2. Surprise! If no one wants to spice things up on their own, then they leave that to the staff. I don't plan to make this a frequent happening, but every now and again I might alert you to patron damage of some kind. These will typically be in small ways (ex. writing in the book, torn corner). The perk of this method is that it will be out of the characters' control, just as it would really be when in the hands of a patron.
Don't forget that patrons misplace books at home and in the library. Additionally, looking for books on the shelves mean the shelves get messy. Books might get knocked behind others and not be found for months. They could fall down between the shelves, too. They may or may not be found, and new copies may or may not be purchased to replace them. If the old copy is found but a new copy already exists, the book may or may not be kept as a duplicate. It's up to your characters to try and get their book noticed, but it won't be easy.
As above, there are two ways for a book to get lost or be found. The first is that you choose, with permission from others who are from that copy of your book, if applicable. The second is that staff chooses.
Finally, books that are not often used (ex. a teen series that was modestly popular but hasn't been circulating much for the last six years) will eventually be withdrawn from the library system to make room for new books.

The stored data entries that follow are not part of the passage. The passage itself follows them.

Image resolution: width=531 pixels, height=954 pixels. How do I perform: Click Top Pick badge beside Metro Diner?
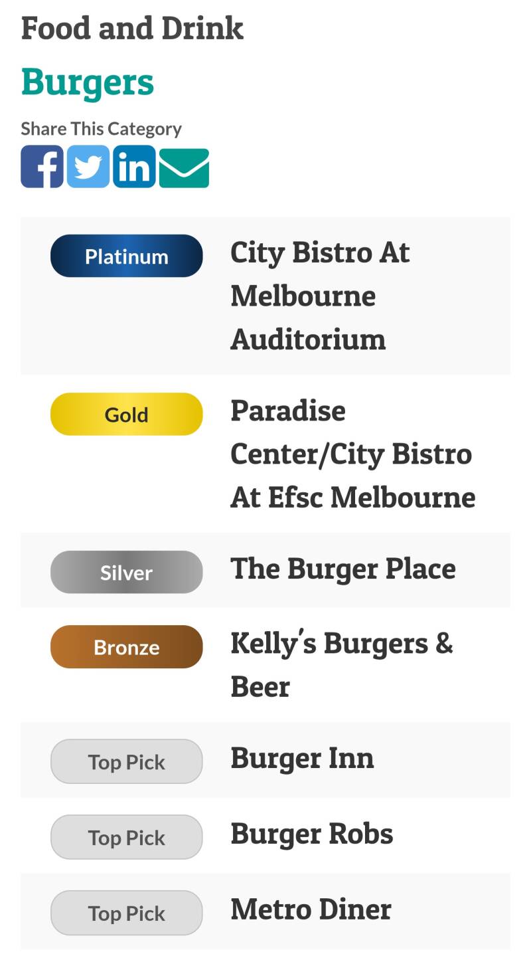coord(126,913)
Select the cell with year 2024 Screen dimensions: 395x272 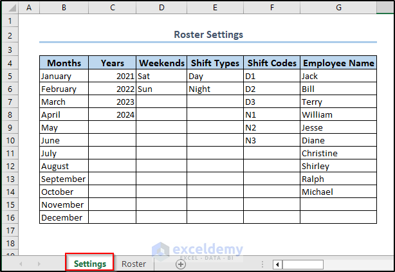pyautogui.click(x=113, y=114)
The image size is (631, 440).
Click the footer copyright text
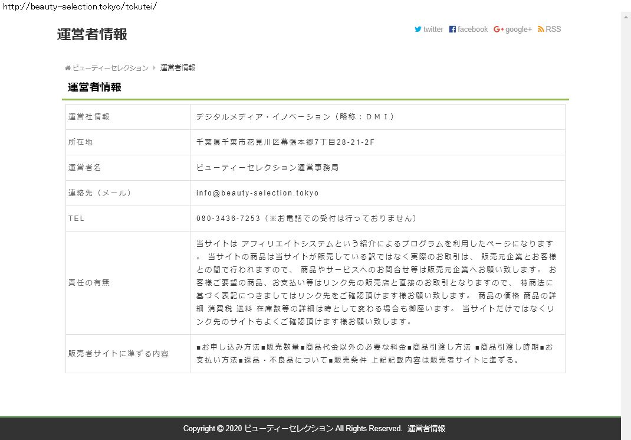coord(292,429)
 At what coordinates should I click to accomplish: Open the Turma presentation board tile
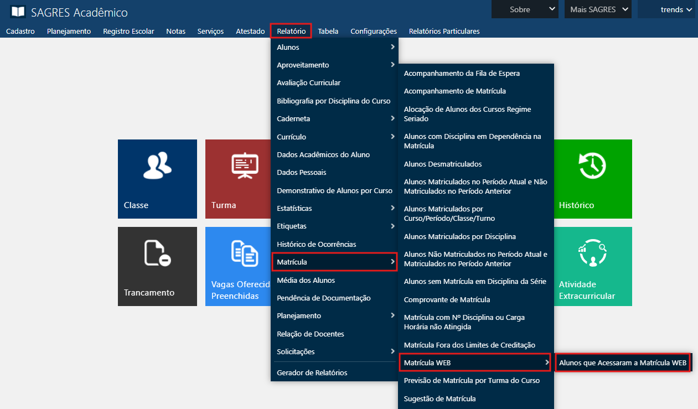[x=237, y=178]
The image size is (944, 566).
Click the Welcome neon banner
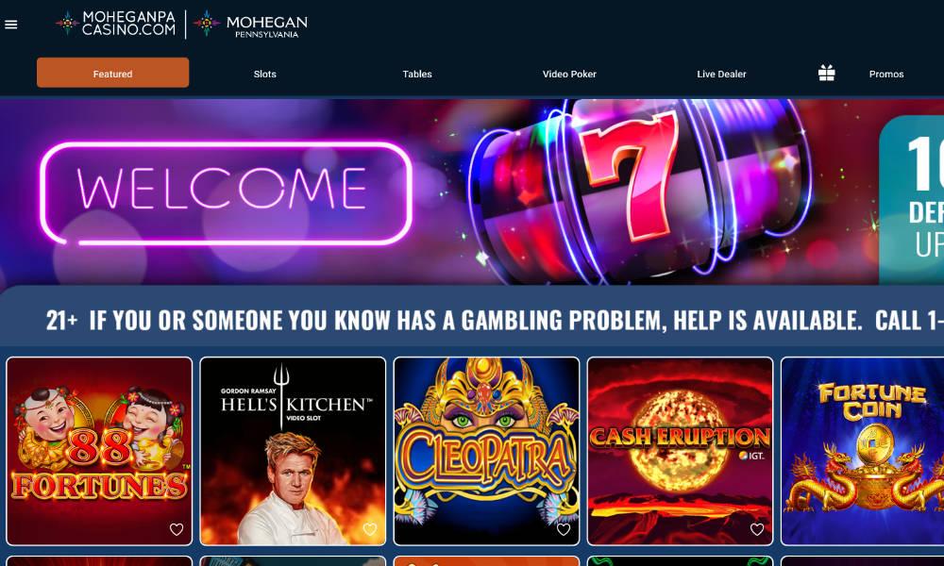coord(227,193)
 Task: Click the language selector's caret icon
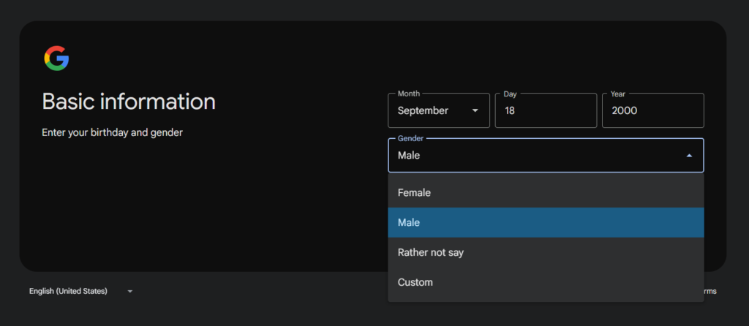point(130,292)
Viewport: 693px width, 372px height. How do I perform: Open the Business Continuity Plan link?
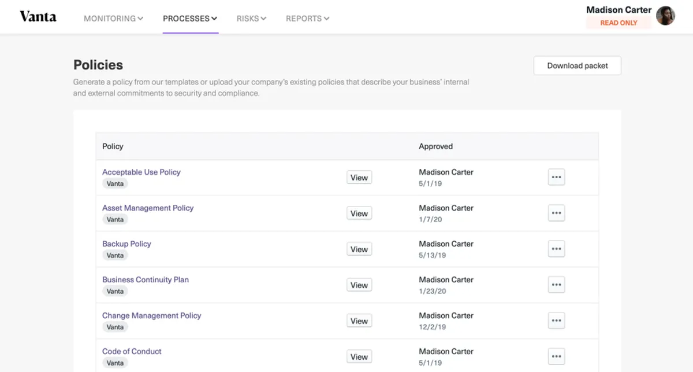coord(146,279)
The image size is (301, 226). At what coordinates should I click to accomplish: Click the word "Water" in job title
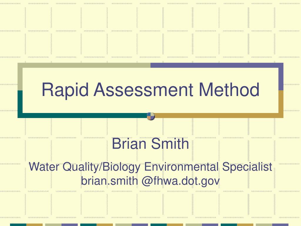point(44,167)
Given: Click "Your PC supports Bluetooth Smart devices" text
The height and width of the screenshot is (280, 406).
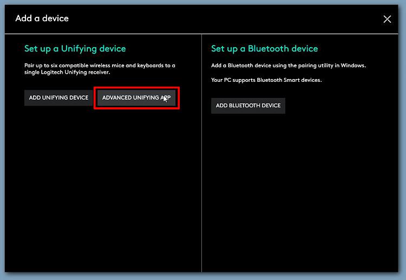Looking at the screenshot, I should point(266,80).
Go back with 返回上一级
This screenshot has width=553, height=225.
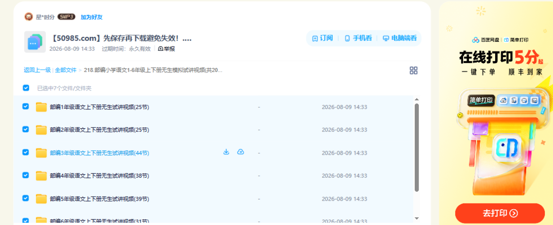(37, 70)
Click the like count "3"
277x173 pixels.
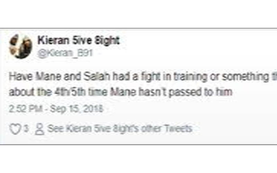(x=26, y=129)

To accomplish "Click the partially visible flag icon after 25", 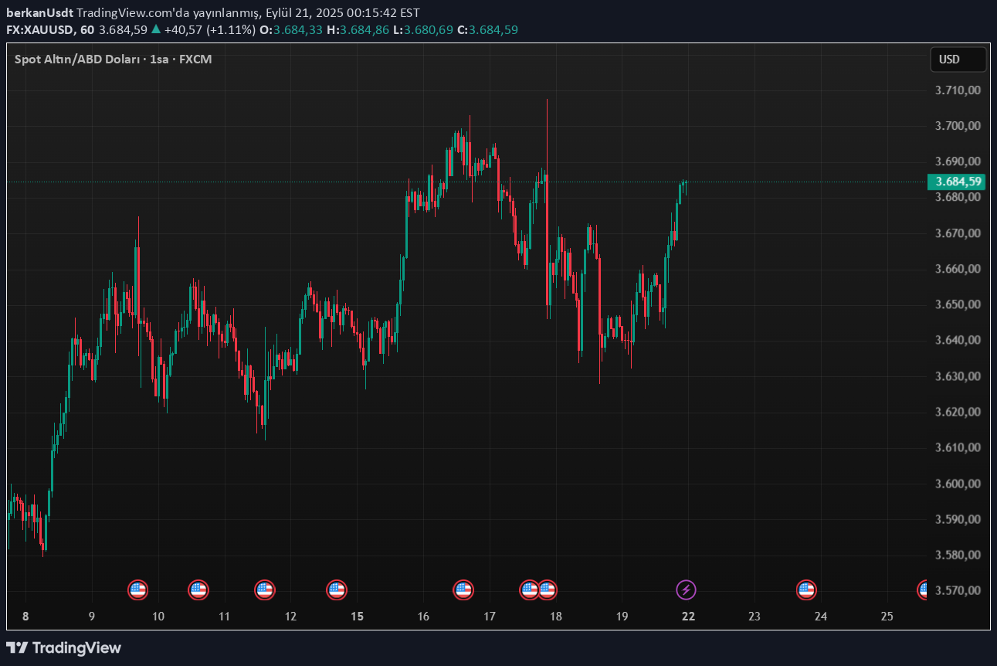I will [x=923, y=590].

When a book gets too old and worn and the librarians can get a new copy of it, they'll withdraw the book. Duplicates may also be withdrawn. Again, there are two ways this can play out. You can choose when this happens, if it's alright with others who play characters from your book, or staff can choose when it happens. We won't be getting rid of books all over the place, but books that are particularly old or damaged are at risk of this, so bear that in mind.
What happens next?
All books that are withdrawn are examined for their condition. If your book gets withdrawn from the library, it has two places to go: the book sale (or ultimately the bookstore) or the trash. If they are in moderately good condition, they will be stored in the back of the library for their book sale. These books have a good chance of going to a home where they'll be read at least once. Books that are not sold at the library after a year of trying will be donated to a used book store. Books that are deemed to be in poor condition and unfit for sale are trashed.
2. Trashed. You can choose if your characters try to weasel their book into the "book sale" bags (note: this is difficult since the books will be reevaluated before they are set out on the tables). Or you can resign them to their fate.
Either way, the books are not going to be able to participate in the shelf space wars. So you have a few options.
B. Start with a new character. You're welcome to use this as a chance to retire that character and create a new one from a different book. Additionally, if your book is not very popular (ex. the only book by a little-known author), the librarians are unlikely to replace that book, so you won't have the option to rebirth your character (see below).
C. Rebirth your character. Only books that get new copies have this option, and you must first inform the staff that you wish to take this route. Your old account will be renamed with a "1" (ex. "Johnny Cade 1") and will be added to the Withdrawn member group. Next, you will create a new account for your character with the same name as before (ex. "Johnny Cade").
Then, you must make a new application for that character. They are brand new to the library and will not have the same experiences. Remember that they will start out exactly like they are written, but over time they can diverge from their canon somewhat. They also don't have to follow the same trajectory that your original version of them did. (Ex. Johnny Cade does not get frightened by the Horseman, so he is not traumatized by that experience.) Note that new characters will be pestered by older characters to join the gangs--or to avoid them.